1. How would you describe the mystique that sets Buenos Aires apart from Europe and North America?
Buenos Aires is often, misleadingly, called the “Paris of the South” because of its concentration of Europhile architecture, but you can find plenty of mansard roofs in New York City as well, and nobody calls it the “Paris of the North.” In many ways, Buenos Aires resembles New York, with its ethnic communities—Buenos Aires has Italo-Argentines, Anglo-Argentines, a substantial Jewish community, a Chinatown, a Koreatown, and immigrants from neighboring and nearby countries (Paraguayans, Bolivians, Peruvians). I once described New York, compared with Buenos Aires, as “the city that takes a nap”—Buenos Aires is a 24-hour city with enormous energy. But it’s also a city of neighborhoods where you can establish relationships with local shops and merchants—when I walk to the corner newsstand, the proprietor sees me and has my paper waiting before I even get close enough to speak to him.

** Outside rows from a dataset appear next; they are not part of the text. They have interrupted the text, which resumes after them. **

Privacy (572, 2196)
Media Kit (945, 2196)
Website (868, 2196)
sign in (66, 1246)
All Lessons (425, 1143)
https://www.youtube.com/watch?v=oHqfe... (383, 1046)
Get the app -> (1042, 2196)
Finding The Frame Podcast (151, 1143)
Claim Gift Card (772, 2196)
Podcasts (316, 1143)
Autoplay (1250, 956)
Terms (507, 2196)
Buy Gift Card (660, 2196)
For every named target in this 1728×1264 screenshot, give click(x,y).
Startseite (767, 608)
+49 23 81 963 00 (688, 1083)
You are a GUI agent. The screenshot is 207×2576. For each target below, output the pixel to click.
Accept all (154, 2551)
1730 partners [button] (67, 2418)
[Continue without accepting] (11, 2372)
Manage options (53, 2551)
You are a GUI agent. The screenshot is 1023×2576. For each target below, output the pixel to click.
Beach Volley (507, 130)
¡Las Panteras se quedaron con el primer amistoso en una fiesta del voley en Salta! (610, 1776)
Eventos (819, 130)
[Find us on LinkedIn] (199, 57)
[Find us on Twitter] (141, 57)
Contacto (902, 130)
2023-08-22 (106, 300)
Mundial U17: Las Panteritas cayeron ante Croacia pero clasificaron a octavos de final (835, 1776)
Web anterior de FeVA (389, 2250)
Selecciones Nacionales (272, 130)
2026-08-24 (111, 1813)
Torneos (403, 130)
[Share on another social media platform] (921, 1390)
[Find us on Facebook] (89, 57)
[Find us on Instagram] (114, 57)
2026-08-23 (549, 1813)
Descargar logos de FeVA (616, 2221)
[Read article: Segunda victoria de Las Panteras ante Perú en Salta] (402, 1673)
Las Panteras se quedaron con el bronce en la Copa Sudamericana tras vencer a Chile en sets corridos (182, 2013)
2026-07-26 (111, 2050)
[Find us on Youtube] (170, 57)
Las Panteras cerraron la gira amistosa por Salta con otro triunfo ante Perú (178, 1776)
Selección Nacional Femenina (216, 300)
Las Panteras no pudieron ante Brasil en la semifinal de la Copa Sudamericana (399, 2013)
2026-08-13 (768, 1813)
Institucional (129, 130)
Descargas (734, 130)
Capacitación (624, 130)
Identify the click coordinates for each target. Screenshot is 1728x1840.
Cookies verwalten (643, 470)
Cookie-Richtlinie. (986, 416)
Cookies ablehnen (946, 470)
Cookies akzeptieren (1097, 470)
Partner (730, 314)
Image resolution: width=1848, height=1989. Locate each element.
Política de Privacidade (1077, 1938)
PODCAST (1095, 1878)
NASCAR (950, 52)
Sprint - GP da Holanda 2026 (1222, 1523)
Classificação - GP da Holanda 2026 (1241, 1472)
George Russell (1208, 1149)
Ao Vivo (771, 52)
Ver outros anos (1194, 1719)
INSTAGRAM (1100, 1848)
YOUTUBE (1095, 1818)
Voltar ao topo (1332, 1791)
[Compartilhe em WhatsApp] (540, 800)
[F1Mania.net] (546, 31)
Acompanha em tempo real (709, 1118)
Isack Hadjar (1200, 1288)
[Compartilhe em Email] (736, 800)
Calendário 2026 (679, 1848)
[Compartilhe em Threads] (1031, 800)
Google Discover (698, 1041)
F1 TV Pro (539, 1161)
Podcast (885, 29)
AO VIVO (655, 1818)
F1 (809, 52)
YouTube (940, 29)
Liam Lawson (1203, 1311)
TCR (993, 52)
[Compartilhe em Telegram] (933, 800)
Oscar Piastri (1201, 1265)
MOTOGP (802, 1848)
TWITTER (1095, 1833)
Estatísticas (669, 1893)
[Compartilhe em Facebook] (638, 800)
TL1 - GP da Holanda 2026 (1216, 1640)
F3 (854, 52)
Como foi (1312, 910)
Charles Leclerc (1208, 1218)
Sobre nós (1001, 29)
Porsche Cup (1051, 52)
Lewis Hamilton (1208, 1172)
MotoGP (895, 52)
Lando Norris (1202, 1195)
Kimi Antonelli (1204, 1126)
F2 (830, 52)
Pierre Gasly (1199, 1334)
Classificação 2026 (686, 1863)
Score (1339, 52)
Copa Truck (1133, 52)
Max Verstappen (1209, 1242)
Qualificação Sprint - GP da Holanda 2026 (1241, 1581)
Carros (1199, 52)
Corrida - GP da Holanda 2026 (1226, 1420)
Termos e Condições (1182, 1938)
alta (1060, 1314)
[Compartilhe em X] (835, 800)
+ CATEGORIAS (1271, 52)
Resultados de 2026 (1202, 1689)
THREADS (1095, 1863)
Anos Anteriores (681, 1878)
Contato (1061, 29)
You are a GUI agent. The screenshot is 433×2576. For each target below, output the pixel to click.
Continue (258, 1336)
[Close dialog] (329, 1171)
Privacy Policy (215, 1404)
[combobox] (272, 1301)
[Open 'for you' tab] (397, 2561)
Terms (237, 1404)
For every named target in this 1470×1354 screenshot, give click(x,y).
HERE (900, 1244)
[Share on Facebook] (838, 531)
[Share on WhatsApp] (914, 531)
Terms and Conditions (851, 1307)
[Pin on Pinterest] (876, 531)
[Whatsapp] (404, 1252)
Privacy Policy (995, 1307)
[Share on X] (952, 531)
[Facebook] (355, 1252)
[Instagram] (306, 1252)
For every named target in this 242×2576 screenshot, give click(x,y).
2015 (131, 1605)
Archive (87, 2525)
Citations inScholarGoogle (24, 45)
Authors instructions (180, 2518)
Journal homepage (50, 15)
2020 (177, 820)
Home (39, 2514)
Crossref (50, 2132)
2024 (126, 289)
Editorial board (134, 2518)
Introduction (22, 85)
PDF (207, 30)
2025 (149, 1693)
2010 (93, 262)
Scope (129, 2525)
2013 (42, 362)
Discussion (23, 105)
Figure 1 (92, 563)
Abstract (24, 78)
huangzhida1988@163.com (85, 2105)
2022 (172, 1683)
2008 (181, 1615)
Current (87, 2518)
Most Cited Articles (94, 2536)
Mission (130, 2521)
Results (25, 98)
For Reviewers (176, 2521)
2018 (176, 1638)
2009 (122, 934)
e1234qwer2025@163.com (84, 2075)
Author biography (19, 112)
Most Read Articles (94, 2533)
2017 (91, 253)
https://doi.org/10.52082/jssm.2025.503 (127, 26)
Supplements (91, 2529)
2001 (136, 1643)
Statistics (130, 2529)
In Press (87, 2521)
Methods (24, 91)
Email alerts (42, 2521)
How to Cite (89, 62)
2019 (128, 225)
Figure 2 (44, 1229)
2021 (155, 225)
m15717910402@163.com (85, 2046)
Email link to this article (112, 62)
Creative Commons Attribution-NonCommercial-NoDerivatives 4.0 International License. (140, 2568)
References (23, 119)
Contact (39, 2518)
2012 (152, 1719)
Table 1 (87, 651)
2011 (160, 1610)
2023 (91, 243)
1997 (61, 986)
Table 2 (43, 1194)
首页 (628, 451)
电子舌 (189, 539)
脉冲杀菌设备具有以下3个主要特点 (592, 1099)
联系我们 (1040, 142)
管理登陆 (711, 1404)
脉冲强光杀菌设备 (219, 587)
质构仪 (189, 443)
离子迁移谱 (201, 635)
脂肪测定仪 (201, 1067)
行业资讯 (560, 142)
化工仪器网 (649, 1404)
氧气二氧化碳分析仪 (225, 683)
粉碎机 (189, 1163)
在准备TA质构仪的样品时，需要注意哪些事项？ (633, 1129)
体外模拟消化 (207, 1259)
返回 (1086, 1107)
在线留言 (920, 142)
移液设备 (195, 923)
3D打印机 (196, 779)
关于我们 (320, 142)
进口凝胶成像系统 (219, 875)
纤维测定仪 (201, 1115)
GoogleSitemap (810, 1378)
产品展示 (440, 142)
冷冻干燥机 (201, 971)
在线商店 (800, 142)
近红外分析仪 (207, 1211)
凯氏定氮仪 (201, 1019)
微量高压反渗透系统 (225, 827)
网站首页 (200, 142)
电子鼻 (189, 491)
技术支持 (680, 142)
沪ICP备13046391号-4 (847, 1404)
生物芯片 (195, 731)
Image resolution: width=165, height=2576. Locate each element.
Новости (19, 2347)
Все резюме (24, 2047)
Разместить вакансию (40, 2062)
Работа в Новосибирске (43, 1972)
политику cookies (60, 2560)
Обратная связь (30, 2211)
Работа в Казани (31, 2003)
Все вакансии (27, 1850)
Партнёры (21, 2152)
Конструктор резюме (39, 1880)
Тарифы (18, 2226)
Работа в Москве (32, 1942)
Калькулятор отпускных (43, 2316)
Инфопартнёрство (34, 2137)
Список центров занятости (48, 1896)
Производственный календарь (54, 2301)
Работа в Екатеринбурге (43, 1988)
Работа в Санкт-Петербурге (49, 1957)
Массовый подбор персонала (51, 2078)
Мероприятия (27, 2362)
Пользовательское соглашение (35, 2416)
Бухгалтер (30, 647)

2. What is your favorite area of the city?
I have to say Palermo, because it’s where my wife and I have an apartment near the zoo and the botanical gardens. It’s residential and close to public transportation, but it also has large open spaces, museums, galleries, shopping, and perhaps the most creative restaurants in the country. That said, it’s the city’s biggest barrio and, though it’s a prestigious address, it also includes some seedy areas.
3. Name three locations to visit that will give visitors a greater appreciation for tango?
Tango has been stereotyped into elaborate floorshows with lithe and sexy dancers, but that’s not how most Argentines experience it. Instead, consider a participatory milonga; for those who aren’t accustomed to late hours, the best choice might be the afternoon event at the downtown Confitería Ideal. Another good place, for tango song and music rather than dancing, is San Telmo’s Centro Cultural Torquato Tasso, where singers such as Soledad Villamil perform (she was also the female lead in the Oscar-winning film The Secret in Their Eyes). The Café Tortoni, of course, is a classic.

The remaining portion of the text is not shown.